DeepMind and Stanford University have brought out an AI tool for ascertaining truthfulness of information produced by large language models, such as GPT-4. What makes those AI models so wonderful is that they do make up facts, sometimes even in long sentences. The tool is now in use and is now able to measure how precise these models predict.

Here’s how it works: To begin with, LongFact was designed as a battery of questions set by DeepMind. This language model template questions 38 different topics on which live chatbots have to give long answers. Next, the SAFE AI device also is plugged in. SAFE is defined as a search engine Google uses for checking the facts in the LLM’s answers SAFE dissects the long answer into the separate facts and wants Google to give their answer for each fact. From the search outcomes, SAFE uses fact-checking to establish if it is accurate or not.

This will be a new means using which researchers will find out which LLMs are good at giving factual answers, mainly when responses are long.

research paper
The response is broken up into individual facts, revised to be self-contained, checked for relevance, and checked using Google Search. Source: arXiv

Researchers tested a new AI tool called SAFE to see how well it checks facts compared to humans. SAFE did well! It agreed with humans on most facts (72%) and even corrected them on some (76% of disagreements).  

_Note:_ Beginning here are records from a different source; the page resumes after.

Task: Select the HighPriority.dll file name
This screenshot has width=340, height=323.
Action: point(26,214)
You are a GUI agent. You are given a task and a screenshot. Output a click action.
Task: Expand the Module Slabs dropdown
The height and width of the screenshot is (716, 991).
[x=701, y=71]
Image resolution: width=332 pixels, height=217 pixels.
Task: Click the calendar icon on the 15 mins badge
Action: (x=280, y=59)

Another bonus? SAFE costs much less (20 times cheaper) than hiring people to check facts.

To measure how good AI models are at answering questions with facts, researchers use a scoring system called F1@K. This score considers two things: how many facts the answer has and how many of those facts are true. Imagine someone asks a question. F1@K would check if the answer gives enough facts (like you wanted) and if most of those facts are correct.

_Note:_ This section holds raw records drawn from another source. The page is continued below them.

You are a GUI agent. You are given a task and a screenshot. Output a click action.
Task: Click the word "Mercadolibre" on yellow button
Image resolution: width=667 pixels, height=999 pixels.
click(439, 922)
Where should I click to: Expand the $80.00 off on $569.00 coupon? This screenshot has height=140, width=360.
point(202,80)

Which LLM is most factual?

Researchers tried to determine how good different AI models are at answering questions that involve facts. They used a Long Fact tool to ask questions and another tool called SAFE to verify the answers.

Among these models, GPT-4-Turbo performed the best job in providing accurate answers in long responses. It was in first place, followed by Gemini-Ultra and another model called PaLM-2-L-IT-RLHF. This indicates that bigger AI models are usually more successful at producing accurate facts.

A metric called F1@K is used by researchers to determine the ability of AI models to answer questions with facts. Don’t worry about how it works exactly, but just know it considers two things: how many true statements the answer contains and how many of those statements are accurate.

SAFE-benchmark-results
Long-form factuality performance of 13 LLMs with K = 64 and K = 178. Source: arXiv

SAFE is a new tool that provides a way to assess how reasonable AI models are. This way is quicker and cheaper than hiring individuals to do this task. However, it should be mentioned that SAFE is based on the data retrieved from Google searches, so the reliability of such search results determines how well SAFE performs.

The team that made SAFE launched it for everyone’s use. This tool can help to achieve even more precise factual answers by AI models. This may also be used as a checking up feature of AI models where they check their own answers before showing them to people.

This could be a good thing for OpenAI, the company responsible for GPT-4 creation. Finally, this outcome confirms that GPT-4 surpassed Gemini in another test of competencies.

Elmer Alasteir

Elmer Alasteir

Elmer Alasteir is an AI Expert and Consultant at Quarule. He has over 10 years of hands-on experience in developing AI solutions for businesses.